Massachusetts Institute of Technology, 2010 - $17,517
Over one billion people worldwide lack access to clean water, the most basic need for human survival. Within that number, many spend up to eight hours per day walking to the nearest water source, collecting water in heavy buckets, and making the long journey home. According to the UN Millennium Goal Report, forty billion work hours are lost in Africa each year due to time spent transporting water.
This E-Team is developing the Aqua Port, a water transporter that consists of several large plastic cylinders with wheels. The units are threaded onto a horizontal axle and rolled from the water source to the user’s home.
The team is relying heavily on research, testimonials and data from NGO workers, professors, and consumers throughout Africa in designing the device. It fulfills the three major needs they’ve identified for a water transporter: easy to transport, lift, fill, and pour; affordable for people living on less than two dollars per day; and able to transport large amounts of water.

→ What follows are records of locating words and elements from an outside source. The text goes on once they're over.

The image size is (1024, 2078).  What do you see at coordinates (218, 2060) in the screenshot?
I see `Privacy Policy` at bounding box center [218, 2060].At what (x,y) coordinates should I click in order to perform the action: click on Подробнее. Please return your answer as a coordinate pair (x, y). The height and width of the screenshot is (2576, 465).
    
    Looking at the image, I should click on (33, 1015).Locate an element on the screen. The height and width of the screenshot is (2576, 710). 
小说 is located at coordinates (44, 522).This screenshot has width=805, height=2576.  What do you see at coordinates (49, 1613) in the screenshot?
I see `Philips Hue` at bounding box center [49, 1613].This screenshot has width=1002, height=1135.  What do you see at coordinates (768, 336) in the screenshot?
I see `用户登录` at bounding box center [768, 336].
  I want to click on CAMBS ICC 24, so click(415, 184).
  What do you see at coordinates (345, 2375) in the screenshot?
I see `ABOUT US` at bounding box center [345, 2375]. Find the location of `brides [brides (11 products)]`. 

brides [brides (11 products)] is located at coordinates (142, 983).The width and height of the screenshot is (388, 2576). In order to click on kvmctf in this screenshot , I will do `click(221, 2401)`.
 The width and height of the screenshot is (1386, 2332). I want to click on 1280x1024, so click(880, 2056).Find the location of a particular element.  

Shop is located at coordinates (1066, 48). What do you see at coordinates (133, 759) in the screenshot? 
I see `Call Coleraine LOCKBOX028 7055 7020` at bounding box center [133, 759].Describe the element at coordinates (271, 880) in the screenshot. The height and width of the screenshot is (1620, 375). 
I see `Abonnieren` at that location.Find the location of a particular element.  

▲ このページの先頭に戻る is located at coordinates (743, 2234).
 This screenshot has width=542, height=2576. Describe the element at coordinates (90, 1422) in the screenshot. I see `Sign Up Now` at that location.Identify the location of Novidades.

University of California, Berkeley, 2010 - $18,400
Middle-income families in emerging markets around the world would like to have the same hot shower their counterparts in wealthier countries experience every morning. Demand for comfort technologies like water heaters is growing quickly in these markets, but the current options for water heating are either very expensive (tank heaters) or low quality (biomass burning), and all emit significant amounts of carbon. Both the upfront and ongoing energy costs of water heating technologies in, for example, Mexico, make hot water a well-guarded comfort.
The CalSolAgua (CSA) team has developed a low cost solar water heating system capable of reducing energy costs for households in developing countries while also reducing carbon dioxide emissions. CSA’s solar water heater can retail for about $100—one-fourth of the price of competing water tank heaters.